Siedem dekad wojny z bliska [RELACJA Z KOREI]

Autor. Michał Górski/Defence24.pl
Przeszło 70 lat od zawieszenia broni w wojnie koreańskiej nadal trudno mówić o dobrosąsiedzkich relacjach między Seulem a Pjongjangiem. Na początku kwietnia mieliśmy okazję doświadczyć osobiście, jak kształtują się stosunki obydwu Korei i jak daleko im do powtórnego zjednoczenia.
W ostatnich dniach światowe media obiegła informacja o strzałach ostrzegawczych oddanych przez południowokoreańskich żołnierzy, w związku z przekroczeniem linii demarkacyjnej przez dziesięciu wojskowych Kim Dzong Una. Incydent, do którego doszło w strefie zdemilitaryzowanej (DMZ), nie jest czymś nadzwyczajnym, a raczej stanowi potwierdzenie coraz gorszych relacji obydwu Korei.

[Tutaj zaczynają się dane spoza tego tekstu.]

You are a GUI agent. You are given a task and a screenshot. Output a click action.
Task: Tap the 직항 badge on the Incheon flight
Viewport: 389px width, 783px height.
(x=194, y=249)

Kim Dzong Un: Seul głównym wrogiem!
27 kwietnia 2018 roku. To wtedy dochodzi do spotkania przywódcy Koreańskiej Republiki Ludowo-Demokratycznej Kim Dzong Una i ówczesnego prezydenta Republiki Korei Mun Jae-ina. Politycy podpisują deklarację, w której godzą się na dokonanie pełnej denuklearyzacji Półwyspu Koreańskiego oraz ustalają wspólną ścieżkę unormowania relacji, która miałaby prowadzić do formalnego zakończenia trwającej od 1950 roku wojny. Kolejnym wydarzeniem zwiastującym historyczną przemianę jest spotkanie Una z prezydentem USA Donaldem Trumpem, do której dochodzi niecały rok później.
Oba – wydawałoby się – historyczne zdarzenia – po pięciu latach były już tylko przeszłością. Dynamika zmian obrazujących pogarszanie obopólnych relacji wyłącznie przybierała na sile. Pod koniec 2023 r. władze Korei Północnej stwierdziły, że kluczowe porozumienie podpisane z Seulem w 2018 r. jest już nieważne. Kilkanaście miesięcy później, 15 stycznia 2025 roku, Kim Dzong Un wezwał w przemówieniu przed Najwyższym Zgromadzeniem Ludowym do uznania Korei Południowej za głównego wroga Pjongjangu. Z konstytucji Korei Północnej zażądał zaś usunięcia terminów wskazujących na możliwe połączenie dwóch krajów. Symbolicznym końcem szans na myślenie o przyszłym „pokojowym zjednoczeniu” było niedawne zburzenie przez Koreańczyków z północy Łuku Zjednoczenia, który przez północnokoreańskiego satrapę został uznany za „pozostałość minionej epoki”. Szczegółowo na ten temat pisał portal Space24 w tym tekście.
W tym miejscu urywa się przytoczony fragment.